Copy exactly the line containing "This screenshot has" and all the lines that follow it to the end of the records, minus the pictures.

=== Begin Enclosure ===

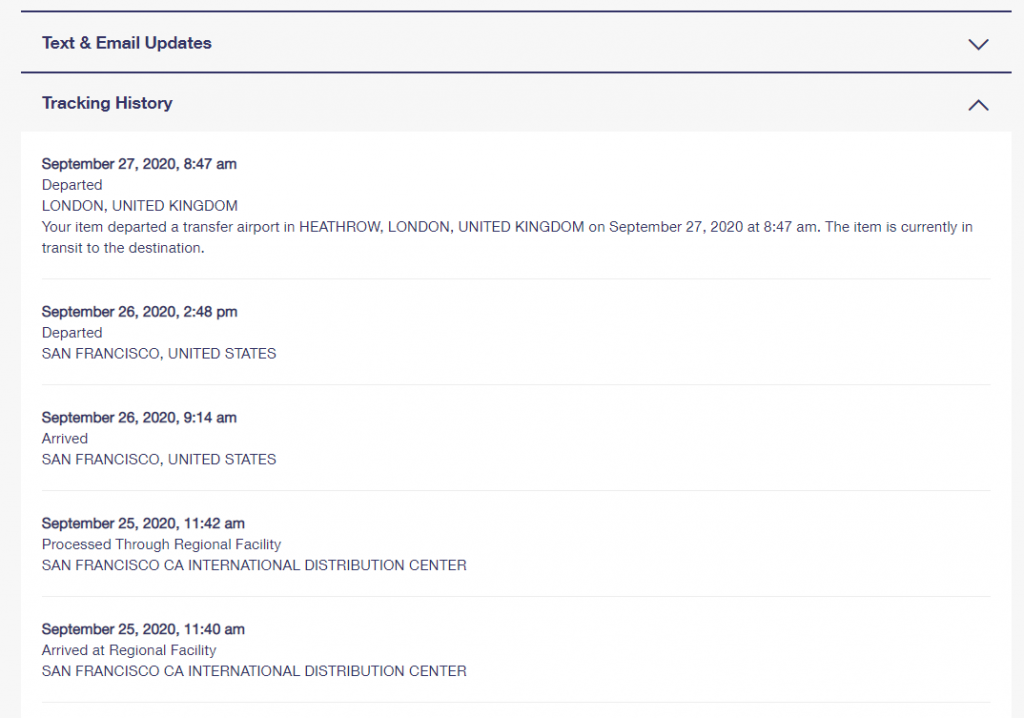1024x718 pixels.
Task: Collapse Tracking History using the up chevron
Action: pos(978,104)
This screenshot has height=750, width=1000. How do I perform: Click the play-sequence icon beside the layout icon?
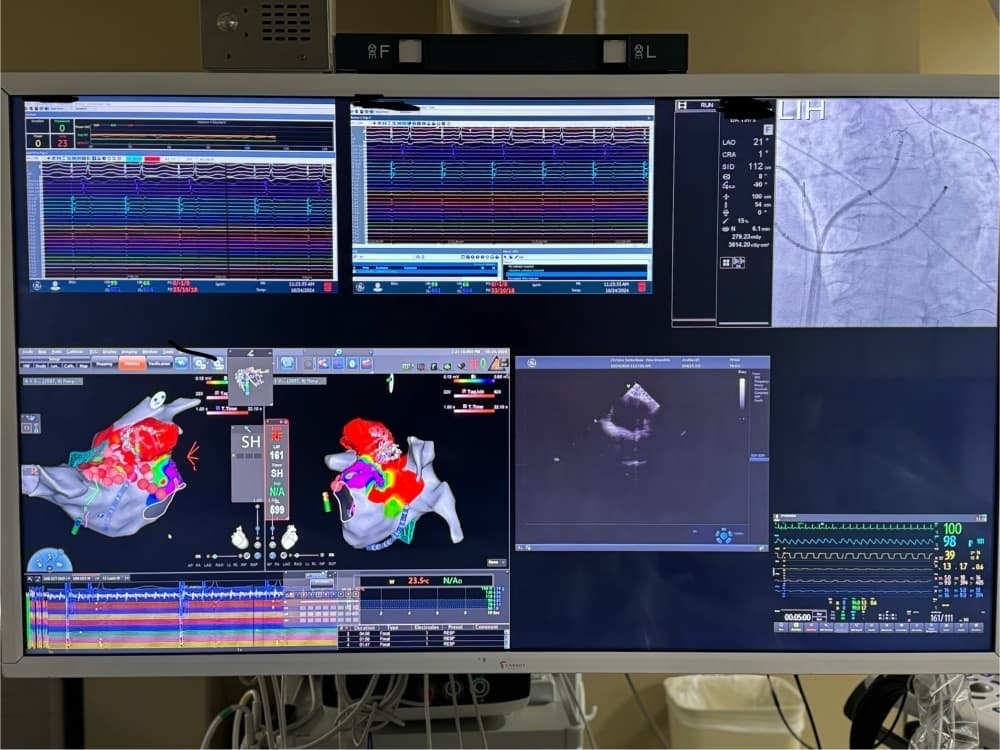click(x=739, y=262)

=== End Enclosure ===

> REPLY
This screenshot has height=750, width=1000. How do I perform: Click the play-sequence icon beside the layout icon?
click(x=739, y=262)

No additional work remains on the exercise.